[Entries on target coordinates]
-------

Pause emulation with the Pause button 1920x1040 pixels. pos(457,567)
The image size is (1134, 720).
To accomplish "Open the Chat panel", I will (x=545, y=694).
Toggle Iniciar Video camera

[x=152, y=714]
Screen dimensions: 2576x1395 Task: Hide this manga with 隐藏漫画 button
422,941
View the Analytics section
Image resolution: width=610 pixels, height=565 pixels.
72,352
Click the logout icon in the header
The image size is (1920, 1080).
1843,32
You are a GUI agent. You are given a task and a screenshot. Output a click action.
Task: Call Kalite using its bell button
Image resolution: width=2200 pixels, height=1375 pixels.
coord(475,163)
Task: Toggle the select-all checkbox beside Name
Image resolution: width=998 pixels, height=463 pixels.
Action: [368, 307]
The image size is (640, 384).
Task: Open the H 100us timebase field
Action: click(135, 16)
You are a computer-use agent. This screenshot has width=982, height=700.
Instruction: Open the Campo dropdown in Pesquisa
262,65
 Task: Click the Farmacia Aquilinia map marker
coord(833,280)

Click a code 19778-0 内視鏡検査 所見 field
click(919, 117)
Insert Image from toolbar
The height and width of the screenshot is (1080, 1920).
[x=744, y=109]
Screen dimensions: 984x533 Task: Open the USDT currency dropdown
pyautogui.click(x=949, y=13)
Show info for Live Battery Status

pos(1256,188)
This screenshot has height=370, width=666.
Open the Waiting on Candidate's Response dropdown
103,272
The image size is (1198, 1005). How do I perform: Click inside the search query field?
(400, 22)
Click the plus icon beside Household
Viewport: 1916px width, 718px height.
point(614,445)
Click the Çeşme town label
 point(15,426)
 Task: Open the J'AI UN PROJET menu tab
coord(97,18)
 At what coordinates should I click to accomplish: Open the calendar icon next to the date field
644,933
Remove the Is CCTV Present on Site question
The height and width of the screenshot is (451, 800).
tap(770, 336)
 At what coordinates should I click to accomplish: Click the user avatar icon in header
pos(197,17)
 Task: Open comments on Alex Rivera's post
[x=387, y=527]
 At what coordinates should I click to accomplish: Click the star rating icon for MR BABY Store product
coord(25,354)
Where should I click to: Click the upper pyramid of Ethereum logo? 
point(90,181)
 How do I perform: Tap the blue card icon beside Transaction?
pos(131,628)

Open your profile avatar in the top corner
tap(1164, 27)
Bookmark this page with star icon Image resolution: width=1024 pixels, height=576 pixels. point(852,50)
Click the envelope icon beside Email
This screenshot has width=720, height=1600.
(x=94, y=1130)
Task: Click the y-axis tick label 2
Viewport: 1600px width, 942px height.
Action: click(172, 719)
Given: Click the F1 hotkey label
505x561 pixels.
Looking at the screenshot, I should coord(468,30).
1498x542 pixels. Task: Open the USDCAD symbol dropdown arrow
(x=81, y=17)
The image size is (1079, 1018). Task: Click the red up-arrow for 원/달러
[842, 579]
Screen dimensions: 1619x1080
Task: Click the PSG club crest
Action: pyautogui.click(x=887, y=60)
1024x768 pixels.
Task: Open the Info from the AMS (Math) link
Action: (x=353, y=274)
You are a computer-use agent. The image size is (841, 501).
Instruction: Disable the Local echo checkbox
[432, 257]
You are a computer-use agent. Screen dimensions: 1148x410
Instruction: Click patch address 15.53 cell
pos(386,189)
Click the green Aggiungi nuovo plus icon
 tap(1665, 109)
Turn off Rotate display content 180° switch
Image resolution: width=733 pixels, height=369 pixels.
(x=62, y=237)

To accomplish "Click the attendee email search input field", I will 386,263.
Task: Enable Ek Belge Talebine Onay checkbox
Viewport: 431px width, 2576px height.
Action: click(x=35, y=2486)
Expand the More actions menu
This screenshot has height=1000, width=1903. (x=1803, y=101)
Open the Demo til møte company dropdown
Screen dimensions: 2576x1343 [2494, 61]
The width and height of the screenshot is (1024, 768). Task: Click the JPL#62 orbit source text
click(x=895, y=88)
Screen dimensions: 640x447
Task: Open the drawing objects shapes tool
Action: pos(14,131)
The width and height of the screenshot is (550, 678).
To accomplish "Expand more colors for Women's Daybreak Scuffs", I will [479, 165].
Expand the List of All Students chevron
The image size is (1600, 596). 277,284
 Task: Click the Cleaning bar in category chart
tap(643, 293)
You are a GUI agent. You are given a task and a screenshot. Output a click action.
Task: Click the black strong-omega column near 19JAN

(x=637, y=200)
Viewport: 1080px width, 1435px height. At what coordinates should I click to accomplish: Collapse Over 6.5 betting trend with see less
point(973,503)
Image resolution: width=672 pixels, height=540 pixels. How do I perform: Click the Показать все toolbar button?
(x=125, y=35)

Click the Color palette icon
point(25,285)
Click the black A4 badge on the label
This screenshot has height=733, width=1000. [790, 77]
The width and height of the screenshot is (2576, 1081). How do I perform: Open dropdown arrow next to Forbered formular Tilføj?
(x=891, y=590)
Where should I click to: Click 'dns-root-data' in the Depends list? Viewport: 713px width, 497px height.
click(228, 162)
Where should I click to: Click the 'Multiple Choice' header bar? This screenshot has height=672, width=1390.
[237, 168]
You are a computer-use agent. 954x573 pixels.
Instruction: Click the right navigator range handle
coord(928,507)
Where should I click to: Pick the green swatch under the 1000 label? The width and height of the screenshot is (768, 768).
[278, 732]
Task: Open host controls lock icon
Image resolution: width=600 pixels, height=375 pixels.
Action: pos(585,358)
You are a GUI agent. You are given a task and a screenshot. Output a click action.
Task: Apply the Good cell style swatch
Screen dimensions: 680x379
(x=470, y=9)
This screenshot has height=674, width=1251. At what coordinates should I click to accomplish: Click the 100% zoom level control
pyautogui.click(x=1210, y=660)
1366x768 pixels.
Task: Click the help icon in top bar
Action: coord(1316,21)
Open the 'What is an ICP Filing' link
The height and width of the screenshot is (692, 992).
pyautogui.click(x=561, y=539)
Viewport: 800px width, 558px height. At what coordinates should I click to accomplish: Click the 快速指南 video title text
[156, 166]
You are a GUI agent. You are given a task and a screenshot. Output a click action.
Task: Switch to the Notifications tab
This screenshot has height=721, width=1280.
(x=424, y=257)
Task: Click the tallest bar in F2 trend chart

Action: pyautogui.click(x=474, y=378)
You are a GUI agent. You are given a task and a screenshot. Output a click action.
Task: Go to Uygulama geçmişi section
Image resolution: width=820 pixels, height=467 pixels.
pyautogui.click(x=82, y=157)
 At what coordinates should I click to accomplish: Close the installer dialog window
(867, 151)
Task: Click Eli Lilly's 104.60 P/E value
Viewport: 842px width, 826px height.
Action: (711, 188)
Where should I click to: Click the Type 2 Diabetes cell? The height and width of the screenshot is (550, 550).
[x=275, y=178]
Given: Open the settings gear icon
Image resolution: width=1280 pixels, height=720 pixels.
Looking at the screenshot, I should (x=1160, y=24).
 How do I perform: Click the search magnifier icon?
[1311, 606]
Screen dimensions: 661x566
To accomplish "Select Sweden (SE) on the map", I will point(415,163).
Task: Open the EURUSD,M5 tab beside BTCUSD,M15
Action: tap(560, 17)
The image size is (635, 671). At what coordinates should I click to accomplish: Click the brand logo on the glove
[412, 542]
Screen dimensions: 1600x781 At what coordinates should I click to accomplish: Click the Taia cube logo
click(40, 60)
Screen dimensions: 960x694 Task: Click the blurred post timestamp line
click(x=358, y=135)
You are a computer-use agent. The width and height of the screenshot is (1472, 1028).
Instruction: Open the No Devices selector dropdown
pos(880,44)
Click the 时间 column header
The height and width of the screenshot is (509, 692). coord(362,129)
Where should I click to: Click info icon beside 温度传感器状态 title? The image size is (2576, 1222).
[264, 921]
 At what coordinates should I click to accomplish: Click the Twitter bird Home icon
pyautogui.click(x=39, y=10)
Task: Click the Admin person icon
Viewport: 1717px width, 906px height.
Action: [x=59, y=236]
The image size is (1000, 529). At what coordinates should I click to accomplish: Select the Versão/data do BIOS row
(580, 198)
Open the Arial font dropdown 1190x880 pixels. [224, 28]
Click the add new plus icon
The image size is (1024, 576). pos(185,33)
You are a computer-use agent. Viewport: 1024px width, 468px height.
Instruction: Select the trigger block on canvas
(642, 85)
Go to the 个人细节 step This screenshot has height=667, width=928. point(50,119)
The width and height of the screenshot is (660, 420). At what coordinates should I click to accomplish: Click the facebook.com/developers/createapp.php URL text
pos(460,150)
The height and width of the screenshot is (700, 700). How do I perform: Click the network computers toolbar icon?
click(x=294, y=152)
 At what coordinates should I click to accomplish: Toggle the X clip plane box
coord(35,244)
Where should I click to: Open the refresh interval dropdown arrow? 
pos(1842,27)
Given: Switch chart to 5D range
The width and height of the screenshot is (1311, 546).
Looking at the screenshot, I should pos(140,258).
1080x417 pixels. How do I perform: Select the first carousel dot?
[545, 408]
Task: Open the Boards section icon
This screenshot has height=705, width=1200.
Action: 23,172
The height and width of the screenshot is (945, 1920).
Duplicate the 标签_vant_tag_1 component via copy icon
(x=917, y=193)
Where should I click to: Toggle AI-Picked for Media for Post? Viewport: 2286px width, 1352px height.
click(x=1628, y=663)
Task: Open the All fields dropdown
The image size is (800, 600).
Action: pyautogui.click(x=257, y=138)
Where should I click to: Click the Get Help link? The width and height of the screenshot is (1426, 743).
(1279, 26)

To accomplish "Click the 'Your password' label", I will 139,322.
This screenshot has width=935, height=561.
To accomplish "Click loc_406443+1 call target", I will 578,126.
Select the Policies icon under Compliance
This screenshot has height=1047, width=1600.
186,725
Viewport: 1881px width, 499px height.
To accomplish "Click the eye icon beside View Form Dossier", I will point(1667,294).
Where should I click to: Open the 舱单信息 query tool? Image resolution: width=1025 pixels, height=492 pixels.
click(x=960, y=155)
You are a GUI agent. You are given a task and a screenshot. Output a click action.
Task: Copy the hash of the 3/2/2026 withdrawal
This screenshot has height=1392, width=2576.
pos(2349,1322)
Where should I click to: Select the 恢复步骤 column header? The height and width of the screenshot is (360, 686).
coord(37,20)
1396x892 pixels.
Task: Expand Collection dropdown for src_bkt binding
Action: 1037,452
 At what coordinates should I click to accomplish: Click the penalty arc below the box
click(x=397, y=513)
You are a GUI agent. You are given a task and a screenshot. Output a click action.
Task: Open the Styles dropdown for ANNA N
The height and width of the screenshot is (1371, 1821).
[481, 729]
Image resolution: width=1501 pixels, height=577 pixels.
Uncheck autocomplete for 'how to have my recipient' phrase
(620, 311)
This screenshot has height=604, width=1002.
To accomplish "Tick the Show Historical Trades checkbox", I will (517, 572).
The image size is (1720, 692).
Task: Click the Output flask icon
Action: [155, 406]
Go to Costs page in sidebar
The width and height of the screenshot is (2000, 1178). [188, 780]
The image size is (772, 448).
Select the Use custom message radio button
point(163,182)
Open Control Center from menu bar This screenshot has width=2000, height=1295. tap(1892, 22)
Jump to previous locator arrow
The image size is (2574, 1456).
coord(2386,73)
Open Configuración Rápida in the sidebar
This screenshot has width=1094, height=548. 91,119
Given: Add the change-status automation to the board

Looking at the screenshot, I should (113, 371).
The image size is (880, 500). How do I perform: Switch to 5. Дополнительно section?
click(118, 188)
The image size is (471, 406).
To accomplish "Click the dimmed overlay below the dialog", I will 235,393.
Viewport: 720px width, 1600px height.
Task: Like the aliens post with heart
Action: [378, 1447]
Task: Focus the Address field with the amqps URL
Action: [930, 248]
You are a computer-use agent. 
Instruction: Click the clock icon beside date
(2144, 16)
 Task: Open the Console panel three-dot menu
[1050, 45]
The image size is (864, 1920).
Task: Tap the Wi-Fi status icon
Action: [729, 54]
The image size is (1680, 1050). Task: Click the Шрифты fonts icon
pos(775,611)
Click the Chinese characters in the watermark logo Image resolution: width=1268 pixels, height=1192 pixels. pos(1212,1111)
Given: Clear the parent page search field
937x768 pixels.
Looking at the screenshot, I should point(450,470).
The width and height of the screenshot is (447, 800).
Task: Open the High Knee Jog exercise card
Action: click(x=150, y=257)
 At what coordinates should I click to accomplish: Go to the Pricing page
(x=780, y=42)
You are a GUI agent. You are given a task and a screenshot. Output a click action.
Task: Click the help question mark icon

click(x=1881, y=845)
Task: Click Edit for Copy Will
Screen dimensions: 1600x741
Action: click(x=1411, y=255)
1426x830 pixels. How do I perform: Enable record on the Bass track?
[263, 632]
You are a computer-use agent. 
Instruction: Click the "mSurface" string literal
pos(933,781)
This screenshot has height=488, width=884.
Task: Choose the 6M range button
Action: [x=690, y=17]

-------

Stated exercise >>
Give the rows as a JSON list of strings, one string per line and no blank lines, beginning with the line that contains "Screen dimensions: 661x566" and continuing through the line that contains "Looking at the screenshot, I should pos(140,258).".

Response >>
[
  "Screen dimensions: 661x566",
  "To accomplish \"Select Sweden (SE) on the map\", I will point(415,163).",
  "Task: Open the EURUSD,M5 tab beside BTCUSD,M15",
  "Action: tap(560, 17)",
  "The image size is (635, 671). At what coordinates should I click to accomplish: Click the brand logo on the glove",
  "[412, 542]",
  "Screen dimensions: 1600x781 At what coordinates should I click to accomplish: Click the Taia cube logo",
  "click(40, 60)",
  "Screen dimensions: 960x694 Task: Click the blurred post timestamp line",
  "click(x=358, y=135)",
  "You are a computer-use agent. The width and height of the screenshot is (1472, 1028).",
  "Instruction: Open the No Devices selector dropdown",
  "pos(880,44)",
  "Click the 时间 column header",
  "The height and width of the screenshot is (509, 692). coord(362,129)",
  "Where should I click to: Click info icon beside 温度传感器状态 title? The image size is (2576, 1222).",
  "[264, 921]",
  " At what coordinates should I click to accomplish: Click the Twitter bird Home icon",
  "pyautogui.click(x=39, y=10)",
  "Task: Click the Admin person icon",
  "Viewport: 1717px width, 906px height.",
  "Action: [x=59, y=236]",
  "The image size is (1000, 529). At what coordinates should I click to accomplish: Select the Versão/data do BIOS row",
  "(580, 198)",
  "Open the Arial font dropdown 1190x880 pixels. [224, 28]",
  "Click the add new plus icon",
  "The image size is (1024, 576). pos(185,33)",
  "You are a computer-use agent. Viewport: 1024px width, 468px height.",
  "Instruction: Select the trigger block on canvas",
  "(642, 85)",
  "Go to the 个人细节 step This screenshot has height=667, width=928. point(50,119)",
  "The width and height of the screenshot is (660, 420). At what coordinates should I click to accomplish: Click the facebook.com/developers/createapp.php URL text",
  "pos(460,150)",
  "The height and width of the screenshot is (700, 700). How do I perform: Click the network computers toolbar icon?",
  "click(x=294, y=152)",
  " At what coordinates should I click to accomplish: Toggle the X clip plane box",
  "coord(35,244)",
  "Where should I click to: Open the refresh interval dropdown arrow? ",
  "pos(1842,27)",
  "Given: Switch chart to 5D range",
  "The width and height of the screenshot is (1311, 546).",
  "Looking at the screenshot, I should pos(140,258)."
]